> **Stored entries**:
--- Begin ---

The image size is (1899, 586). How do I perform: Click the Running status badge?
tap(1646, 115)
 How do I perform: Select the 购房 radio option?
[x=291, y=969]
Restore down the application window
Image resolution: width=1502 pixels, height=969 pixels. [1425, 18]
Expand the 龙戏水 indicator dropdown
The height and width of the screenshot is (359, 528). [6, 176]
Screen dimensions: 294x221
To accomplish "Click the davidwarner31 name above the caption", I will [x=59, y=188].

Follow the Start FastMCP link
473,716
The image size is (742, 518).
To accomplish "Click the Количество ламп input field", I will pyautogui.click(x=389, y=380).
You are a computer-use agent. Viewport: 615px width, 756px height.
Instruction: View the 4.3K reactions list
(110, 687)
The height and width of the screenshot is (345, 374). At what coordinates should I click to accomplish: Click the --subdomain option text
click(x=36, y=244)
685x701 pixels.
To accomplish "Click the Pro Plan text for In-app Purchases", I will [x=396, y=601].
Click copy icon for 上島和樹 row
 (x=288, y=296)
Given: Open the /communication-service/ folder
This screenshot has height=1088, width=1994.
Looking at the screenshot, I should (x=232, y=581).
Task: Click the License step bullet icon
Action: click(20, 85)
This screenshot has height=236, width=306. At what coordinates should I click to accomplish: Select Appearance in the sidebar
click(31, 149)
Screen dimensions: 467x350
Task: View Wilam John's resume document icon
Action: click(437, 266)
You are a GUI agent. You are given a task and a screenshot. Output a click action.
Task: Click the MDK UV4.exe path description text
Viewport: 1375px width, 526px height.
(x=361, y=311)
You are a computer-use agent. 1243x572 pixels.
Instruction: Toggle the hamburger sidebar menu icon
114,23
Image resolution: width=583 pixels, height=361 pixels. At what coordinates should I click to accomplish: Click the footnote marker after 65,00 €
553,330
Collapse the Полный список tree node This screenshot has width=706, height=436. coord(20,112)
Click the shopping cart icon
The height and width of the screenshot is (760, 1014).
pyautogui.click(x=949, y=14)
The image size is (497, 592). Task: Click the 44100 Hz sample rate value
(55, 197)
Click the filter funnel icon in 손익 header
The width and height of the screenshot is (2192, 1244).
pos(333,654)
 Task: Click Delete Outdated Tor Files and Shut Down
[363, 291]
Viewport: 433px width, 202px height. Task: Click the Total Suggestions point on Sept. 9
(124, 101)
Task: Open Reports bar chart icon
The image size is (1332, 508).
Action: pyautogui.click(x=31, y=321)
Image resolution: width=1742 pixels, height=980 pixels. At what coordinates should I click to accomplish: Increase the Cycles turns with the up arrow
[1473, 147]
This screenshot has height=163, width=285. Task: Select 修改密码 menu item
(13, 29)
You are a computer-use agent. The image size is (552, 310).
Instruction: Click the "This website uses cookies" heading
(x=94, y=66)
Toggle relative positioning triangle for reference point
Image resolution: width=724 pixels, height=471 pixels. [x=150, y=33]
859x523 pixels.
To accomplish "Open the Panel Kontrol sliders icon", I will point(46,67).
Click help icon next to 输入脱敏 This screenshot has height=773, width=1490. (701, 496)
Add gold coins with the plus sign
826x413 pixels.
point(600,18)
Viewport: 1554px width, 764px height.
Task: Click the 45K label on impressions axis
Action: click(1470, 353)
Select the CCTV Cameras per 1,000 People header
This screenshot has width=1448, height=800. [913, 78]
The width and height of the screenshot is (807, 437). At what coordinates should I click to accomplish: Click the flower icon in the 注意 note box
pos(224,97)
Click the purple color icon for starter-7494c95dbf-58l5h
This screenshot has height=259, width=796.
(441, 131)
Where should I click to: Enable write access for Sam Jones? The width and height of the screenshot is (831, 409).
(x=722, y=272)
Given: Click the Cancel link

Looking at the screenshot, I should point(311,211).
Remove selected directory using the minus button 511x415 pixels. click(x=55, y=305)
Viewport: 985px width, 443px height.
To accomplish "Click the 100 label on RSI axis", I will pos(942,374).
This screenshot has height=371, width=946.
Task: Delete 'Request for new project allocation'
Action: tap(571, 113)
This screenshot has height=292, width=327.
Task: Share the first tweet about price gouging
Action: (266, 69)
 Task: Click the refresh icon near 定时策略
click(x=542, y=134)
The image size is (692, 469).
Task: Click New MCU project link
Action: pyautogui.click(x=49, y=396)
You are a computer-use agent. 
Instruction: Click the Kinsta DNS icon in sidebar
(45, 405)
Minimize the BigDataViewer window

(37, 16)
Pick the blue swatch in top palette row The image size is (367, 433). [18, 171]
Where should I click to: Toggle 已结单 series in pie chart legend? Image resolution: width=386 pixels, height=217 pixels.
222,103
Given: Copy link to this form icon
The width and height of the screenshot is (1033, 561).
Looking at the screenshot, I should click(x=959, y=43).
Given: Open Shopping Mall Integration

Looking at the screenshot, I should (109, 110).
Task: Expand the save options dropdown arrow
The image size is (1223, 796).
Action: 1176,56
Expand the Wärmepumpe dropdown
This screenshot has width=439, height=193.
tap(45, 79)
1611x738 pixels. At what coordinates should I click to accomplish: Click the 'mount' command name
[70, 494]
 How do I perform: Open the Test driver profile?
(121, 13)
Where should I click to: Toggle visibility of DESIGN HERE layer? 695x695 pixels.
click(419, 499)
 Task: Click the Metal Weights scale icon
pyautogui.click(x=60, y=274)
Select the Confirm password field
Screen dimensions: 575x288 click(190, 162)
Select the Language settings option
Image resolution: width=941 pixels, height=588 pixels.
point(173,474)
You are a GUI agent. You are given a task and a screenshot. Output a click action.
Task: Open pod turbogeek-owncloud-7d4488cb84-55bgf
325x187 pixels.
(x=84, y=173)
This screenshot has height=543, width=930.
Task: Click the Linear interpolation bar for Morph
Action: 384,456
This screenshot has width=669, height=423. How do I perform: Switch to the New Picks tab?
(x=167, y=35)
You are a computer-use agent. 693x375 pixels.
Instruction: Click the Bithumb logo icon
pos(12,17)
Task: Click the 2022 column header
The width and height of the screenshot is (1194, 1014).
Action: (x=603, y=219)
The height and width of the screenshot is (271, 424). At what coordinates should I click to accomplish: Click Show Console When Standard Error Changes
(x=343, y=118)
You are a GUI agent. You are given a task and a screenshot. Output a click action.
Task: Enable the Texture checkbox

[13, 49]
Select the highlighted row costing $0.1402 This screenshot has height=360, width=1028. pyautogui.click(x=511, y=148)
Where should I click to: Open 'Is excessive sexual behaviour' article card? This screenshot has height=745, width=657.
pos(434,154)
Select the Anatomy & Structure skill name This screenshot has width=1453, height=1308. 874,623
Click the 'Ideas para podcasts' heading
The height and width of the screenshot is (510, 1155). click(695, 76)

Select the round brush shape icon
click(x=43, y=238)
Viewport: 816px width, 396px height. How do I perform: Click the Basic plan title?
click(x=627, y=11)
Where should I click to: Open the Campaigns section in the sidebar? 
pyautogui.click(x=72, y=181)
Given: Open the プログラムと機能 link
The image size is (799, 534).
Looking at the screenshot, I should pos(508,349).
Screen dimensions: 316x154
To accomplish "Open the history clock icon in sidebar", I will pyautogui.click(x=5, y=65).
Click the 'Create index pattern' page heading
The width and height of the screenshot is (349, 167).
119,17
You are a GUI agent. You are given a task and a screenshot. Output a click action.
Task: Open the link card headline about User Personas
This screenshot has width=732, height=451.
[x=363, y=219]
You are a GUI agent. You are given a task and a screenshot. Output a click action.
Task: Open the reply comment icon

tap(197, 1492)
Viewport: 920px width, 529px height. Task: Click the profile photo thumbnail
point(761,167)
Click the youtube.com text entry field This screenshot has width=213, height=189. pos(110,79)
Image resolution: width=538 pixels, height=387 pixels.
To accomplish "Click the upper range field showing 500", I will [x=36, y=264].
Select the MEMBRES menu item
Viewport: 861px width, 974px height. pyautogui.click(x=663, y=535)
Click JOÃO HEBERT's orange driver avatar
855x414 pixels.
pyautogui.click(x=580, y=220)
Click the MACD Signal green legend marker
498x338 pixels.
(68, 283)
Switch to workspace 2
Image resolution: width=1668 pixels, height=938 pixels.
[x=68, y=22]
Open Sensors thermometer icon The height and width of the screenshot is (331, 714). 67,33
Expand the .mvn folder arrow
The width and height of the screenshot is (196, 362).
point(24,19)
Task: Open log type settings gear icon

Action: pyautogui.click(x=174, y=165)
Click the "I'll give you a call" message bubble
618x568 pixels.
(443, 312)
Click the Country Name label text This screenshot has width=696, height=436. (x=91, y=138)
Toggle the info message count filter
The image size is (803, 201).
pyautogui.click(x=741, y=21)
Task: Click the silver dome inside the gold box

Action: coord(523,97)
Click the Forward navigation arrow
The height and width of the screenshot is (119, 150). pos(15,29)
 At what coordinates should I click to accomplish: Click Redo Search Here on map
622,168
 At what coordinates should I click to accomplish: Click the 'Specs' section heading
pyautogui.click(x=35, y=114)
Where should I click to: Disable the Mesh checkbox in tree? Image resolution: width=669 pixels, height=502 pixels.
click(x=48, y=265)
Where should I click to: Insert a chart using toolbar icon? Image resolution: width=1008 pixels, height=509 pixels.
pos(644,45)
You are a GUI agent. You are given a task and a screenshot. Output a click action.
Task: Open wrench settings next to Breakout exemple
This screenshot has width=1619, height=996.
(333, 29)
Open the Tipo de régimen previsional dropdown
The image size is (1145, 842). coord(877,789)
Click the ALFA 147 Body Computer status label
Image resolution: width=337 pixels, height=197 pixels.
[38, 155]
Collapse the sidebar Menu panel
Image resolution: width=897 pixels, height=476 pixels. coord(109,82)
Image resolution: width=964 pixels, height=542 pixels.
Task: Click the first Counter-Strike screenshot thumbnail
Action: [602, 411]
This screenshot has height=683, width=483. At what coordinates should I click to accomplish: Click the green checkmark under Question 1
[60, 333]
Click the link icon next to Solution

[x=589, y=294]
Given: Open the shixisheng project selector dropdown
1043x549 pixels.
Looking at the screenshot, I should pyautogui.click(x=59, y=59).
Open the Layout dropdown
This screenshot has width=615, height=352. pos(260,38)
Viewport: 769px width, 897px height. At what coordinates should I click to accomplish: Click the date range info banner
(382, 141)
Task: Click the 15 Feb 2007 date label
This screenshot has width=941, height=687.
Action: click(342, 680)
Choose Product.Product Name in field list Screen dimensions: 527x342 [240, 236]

--- End ---

> **The task**: Give only the number of lines in the entries above that contain the word "heading".

> **Output for this exercise**: 4